Ahora habia que ir a la tienda mas cercana, a comprar alcohol para poner en practica otra idea interesante: Vladimir Arkadievich tenia una hija con dos rasgos fisiologicos incomparables, pero no raros: adiccion al alcohol y rinones enfermos al mismo tiempo. Sin duda, ella se habia encaprichado de el hacia dos meses, y habia dejado claro mas de una vez que queria algo mas que admirarlo de lejos.
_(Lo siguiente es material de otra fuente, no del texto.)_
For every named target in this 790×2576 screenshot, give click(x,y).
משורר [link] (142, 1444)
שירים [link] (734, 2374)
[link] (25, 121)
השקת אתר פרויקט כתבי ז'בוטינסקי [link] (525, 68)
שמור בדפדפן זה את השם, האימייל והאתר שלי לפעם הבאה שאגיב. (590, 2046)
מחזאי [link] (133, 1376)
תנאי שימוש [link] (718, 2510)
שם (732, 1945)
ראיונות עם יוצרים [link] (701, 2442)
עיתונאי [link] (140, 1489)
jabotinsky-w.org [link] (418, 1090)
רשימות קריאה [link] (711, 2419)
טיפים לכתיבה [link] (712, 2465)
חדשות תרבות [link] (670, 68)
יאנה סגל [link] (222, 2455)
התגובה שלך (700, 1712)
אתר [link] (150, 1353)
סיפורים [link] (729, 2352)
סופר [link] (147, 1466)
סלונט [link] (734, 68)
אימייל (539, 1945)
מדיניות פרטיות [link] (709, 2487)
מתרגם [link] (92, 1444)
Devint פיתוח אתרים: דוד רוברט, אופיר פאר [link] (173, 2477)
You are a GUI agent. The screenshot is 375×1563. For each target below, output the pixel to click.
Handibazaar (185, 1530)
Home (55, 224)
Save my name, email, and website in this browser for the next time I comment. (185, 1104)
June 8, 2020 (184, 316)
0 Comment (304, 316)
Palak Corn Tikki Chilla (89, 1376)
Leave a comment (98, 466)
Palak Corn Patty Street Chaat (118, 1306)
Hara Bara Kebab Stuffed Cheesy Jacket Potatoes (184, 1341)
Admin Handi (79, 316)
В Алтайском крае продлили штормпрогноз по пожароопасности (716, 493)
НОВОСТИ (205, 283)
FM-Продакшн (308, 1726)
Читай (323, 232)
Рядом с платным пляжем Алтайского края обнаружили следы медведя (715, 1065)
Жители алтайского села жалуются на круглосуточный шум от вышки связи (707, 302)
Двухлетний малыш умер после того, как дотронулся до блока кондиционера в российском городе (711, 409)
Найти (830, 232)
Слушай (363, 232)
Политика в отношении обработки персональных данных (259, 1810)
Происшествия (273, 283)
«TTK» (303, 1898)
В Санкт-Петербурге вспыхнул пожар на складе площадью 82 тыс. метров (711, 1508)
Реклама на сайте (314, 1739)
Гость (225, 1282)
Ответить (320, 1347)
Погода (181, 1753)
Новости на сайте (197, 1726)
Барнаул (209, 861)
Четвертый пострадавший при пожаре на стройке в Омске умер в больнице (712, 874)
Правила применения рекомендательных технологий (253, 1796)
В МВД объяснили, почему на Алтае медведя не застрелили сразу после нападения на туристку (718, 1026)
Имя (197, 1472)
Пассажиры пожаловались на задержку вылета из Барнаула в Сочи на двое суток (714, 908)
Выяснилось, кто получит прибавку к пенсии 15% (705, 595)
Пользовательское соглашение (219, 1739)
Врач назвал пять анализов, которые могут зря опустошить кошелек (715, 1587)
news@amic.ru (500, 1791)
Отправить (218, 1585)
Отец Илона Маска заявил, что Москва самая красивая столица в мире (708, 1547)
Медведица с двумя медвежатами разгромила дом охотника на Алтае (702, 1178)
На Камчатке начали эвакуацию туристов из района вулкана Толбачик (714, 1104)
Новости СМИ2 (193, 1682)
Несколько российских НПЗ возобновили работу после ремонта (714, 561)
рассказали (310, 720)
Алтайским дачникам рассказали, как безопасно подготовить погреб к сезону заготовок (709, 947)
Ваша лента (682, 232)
Cuando Gustav subio al coche, ya llovia fuera de la ventanilla, no con fuerza, pero era evidente que iba a seguir lloviendo. Al irlandes le encantaba este tipo de tiempo: se adaptaba perfectamente a sus meditaciones, y tambien al estado de animo de la gente alterada y angustiada, que se aseguraba a si misma que "el cielo lloraba ahora con ellos". Una vision sorprendentemente infantil de la naturaleza, a menudo presente en las descripciones historicas: batallas, coronaciones de reyes, tomas de posesion de presidentes son descritas por diferentes personas con climas directamente opuestos, como si estuvieramos hablando de acontecimientos, tiempo y lugar diferentes. El incansable deseo de confirmar la propia opinion, de predisponerse, de crear el trasfondo necesario, y es tan facil cuando existe una fuerza tan poderosa pero muda, que expresa tan vividamente la propia opinion, una fuente inagotable de confirmacion de cualquier idea y pensamiento. Y, al parecer, muchos consideraban un pecado no utilizarlo para sus propios fines.
Hubo un tiempo en que en Rusia las "lluvias ciegas", es decir, las que caian a la luz del Sol, se llamaban "llanto de la zarevna" porque las gotas brillantes parecian lagrimas. Al menos habia cierta base para tal denominacion. Pero parecia hipocrita hacer propaganda politica de la naturaleza.
"Este es el tipo de cosas que reflejan vividamente la bajeza del hombre. – penso Gustav mientras arrancaba el coche. – Merecen morir y nada mas.
Tardamos unos 7-8 minutos en llegar, a la vuelta de unas cuantas esquinas habia un edificio independiente de la epoca sovietica, donde el servicio, los precios y el ambiente en general eran muy adecuados para la venta de alcohol, incluso de origen ilegal, y tambien durante la epoca prohibida.
Delante del edificio habia algo parecido a un aparcamiento. Y ahora habia un Lada gris del noveno modelo, con todas las puertas abiertas de par en par. Dos hombres estaban sentados dentro, con los pies en la calle. Los ojos podian ver que habian bebido mucho, y que probablemente quedaba otro tanto por beber.
"?Escucha esto, hermano! – grito uno de ellos a Gustav. – Ese coche mola.
Llevanos, por ejemplo a Cerveza". Incluso a diez metros de distancia, el hedor
que desprendia la pedrada y que se derramaba sobre su cuello era bastante vil y acre, como si hubiera estado en capas sobre su piel durante mucho tiempo.
Gamberros de medio pelo. Apenas saben distinguir entre Einstein y Eisenstein. No han leido un solo libro desde el instituto, no solo Remarque o Steinbeck, sino cualquier libro. Ni etica, ni estetica. Pero si un pronunciado deseo de beber alcohol y exigirlo a los demas, como si se lo debieran. Al fin y al cabo, alguien tiene que ocupar este nicho, y si no quieres hacerlo tu mismo, entonces paga al que ocupe este lugar por ti. Y paga para que tenga suficiente para seguir ocupandolo. O de lo contrario te arrastrara, ya sea al mismo tiempo, o en lugar de el mismo....
Una presa poco interesante e inutil.
"Claro, os llevo", dijo el irlandes y cambio de direccion hacia ellos. Sus rostros estaban visiblemente complacidos: al parecer, los que se habian cruzado antes con ellos los habian ignorado o negado por diversos motivos.
grito el del asiento trasero. Estaba mas sobrio que el que ocupaba el asiento del pasajero junto al del conductor. El hedor era aun peor ahora.
"?Por que la cerveza? – pregunto Gustav, a medio metro de ellos. – ?Vodka?